§ Work instructions
Could you repeat, word for word, every line from the one containing "Viewport: 640px width, 420px height." through the final line of the records below, and nothing else?

§ Collected data
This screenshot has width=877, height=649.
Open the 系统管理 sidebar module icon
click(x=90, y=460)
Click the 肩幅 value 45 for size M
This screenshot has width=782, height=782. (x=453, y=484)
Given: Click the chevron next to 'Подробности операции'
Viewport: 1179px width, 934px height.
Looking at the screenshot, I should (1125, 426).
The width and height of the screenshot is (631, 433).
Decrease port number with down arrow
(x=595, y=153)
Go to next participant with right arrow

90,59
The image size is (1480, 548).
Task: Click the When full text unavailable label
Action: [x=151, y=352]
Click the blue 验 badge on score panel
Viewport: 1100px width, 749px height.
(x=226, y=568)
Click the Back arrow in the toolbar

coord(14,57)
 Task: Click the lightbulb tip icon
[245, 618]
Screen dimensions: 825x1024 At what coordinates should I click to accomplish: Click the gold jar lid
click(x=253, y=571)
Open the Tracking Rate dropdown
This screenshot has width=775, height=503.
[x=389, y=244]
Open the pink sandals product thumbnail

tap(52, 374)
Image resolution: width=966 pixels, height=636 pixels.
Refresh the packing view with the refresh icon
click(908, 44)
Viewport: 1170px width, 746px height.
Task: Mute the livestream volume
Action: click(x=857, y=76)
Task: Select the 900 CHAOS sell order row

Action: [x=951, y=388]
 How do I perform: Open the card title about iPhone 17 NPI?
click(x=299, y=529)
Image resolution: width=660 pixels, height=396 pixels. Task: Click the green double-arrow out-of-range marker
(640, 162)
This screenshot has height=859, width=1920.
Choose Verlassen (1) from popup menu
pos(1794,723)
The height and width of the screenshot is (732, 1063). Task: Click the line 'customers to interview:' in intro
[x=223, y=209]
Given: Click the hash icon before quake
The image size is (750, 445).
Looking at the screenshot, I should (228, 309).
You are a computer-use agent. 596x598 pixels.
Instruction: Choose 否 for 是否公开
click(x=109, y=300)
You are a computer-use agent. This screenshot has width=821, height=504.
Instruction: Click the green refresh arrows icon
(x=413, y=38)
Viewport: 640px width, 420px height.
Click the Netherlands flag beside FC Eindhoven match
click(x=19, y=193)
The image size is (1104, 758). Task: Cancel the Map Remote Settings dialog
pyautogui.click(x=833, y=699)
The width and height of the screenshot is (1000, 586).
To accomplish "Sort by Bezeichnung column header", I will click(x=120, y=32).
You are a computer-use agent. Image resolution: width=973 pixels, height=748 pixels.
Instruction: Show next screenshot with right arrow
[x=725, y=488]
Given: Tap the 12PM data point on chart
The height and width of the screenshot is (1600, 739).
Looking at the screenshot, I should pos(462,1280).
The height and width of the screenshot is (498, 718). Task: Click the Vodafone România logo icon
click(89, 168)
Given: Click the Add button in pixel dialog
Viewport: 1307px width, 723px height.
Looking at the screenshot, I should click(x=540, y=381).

§ Reply to the exercise
Viewport: 640px width, 420px height.
Click the Netherlands flag beside FC Eindhoven match
click(x=19, y=193)
The image size is (1104, 758). Task: Cancel the Map Remote Settings dialog
pyautogui.click(x=833, y=699)
The width and height of the screenshot is (1000, 586).
To accomplish "Sort by Bezeichnung column header", I will click(x=120, y=32).
You are a computer-use agent. Image resolution: width=973 pixels, height=748 pixels.
Instruction: Show next screenshot with right arrow
[x=725, y=488]
Given: Tap the 12PM data point on chart
The height and width of the screenshot is (1600, 739).
Looking at the screenshot, I should pos(462,1280).
The height and width of the screenshot is (498, 718). Task: Click the Vodafone România logo icon
click(89, 168)
Given: Click the Add button in pixel dialog
Viewport: 1307px width, 723px height.
Looking at the screenshot, I should click(x=540, y=381).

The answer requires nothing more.